In contrast to this sophisticated strategy, we propose to utilize a more computation efficient approach. Rather than building a complex stochastic model of the situation that is prone to false assumptions and difficult to scale for more than a few vehicles, we rely on the advantages of frequent updates and feedback. With this concept, the prediction outputs only the most likely behavior of the opponent vehicles and therefore implicitly decides for one of the multi-modal outcomes from the previous concept. The planning can utilize this decision and solve a deterministic optimization problem under the assumption that the predictions are correct. It is obvious that this assumption is likely to be not fulfilled in real-world driving. However, this deficiency can be mitigated by frequent updates of the prediction and the planning. This is a characteristic known from human drivers as well: Fast reaction times lead to safer and more reliable driving styles. This comparison also helps to estimate a minimum requirement for the update rate required to master difficult scenarios: Human reaction times lie within the range of 0.5–1.0 seconds for average drivers [39]. Racing drivers are likely to show superior performance, which leads us to set a target of 0.3–0.5 seconds to achieve comparable performance to a human race driver. Note that this time requirement includes all parts of the autonomous driving pipeline depicted in Fig. 5 and therefore poses a huge challenge in algorithm selection and implementation.

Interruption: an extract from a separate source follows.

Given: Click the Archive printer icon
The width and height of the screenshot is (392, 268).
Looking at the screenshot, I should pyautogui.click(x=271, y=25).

3.4 Reliable Motion Control in the Presence of Uncertainty

One of the challenges in developing a reliable control system for an autonomous racing vehicle is the complex modeling of the dynamic behavior of the vehicle. There are several sources of uncertainty, e.g. the actuator dynamics and the tire model. The latter are usually represented via empiric models (such as the Pacejka model [38]) from extensive test-rig measurements or specific vehicle dynamics tests. However, this approach is prone to suggest a false sense of accuracy for the event of changing environmental conditions. To name only two examples, the road surface on different tracks as well as a change in tire temperature during the race are likely to affect the accuracy of these models significantly. In the spirit of Occam's razor and its principle of parsimony, we therefore propose to focus on rather simple friction limited point-mass models in the area of motion planning and control [6, 7]. In addition, we specifically consider the remaining inaccuracies in the vehicle dynamics by a Robust Model Predictive Control scheme on the motion control level and make use of fast low-level feedback loops for the lateral and longitudinal vehicle dynamics. This approach significantly reduces the required amount of last-minute parameter tuning in case of changing track conditions.

4 Conclusion & Future work

This paper gives an overview of the TUM Autonomous Motorsport team activities and the reasoning to enter the Indy Autonomous Challenge, the first wheel-to-wheel race with full-scale autonomous racecars. The key advantage with respect to standard urban scenario testing is a much higher likelihood of unstructured multi-vehicle situations as well as maneuvers at the handling limits. This supports innovation in these areas and will help solving the difficult edge-cases in autonomous driving.

In the second part of the paper, we gave insights on our development priorities by analyzing three key performance indicators for autonomous vehicle racing: Robust motion control at the handling limits, fast reaction times in multi-vehicle scenarios as well as high sensor detection range.

Our current focus lies on adopting the developed software stack to the Dallara AV-21 racing vehicle and preparation of the first test sessions in June 2021. We are going to validate our models and algorithms on the Indianapolis Motor Speedway and expect further insights into the interplay of the algorithms under real-world conditions. Furthermore, several of the algorithms used are already or will be published soon on our GitHub page [40].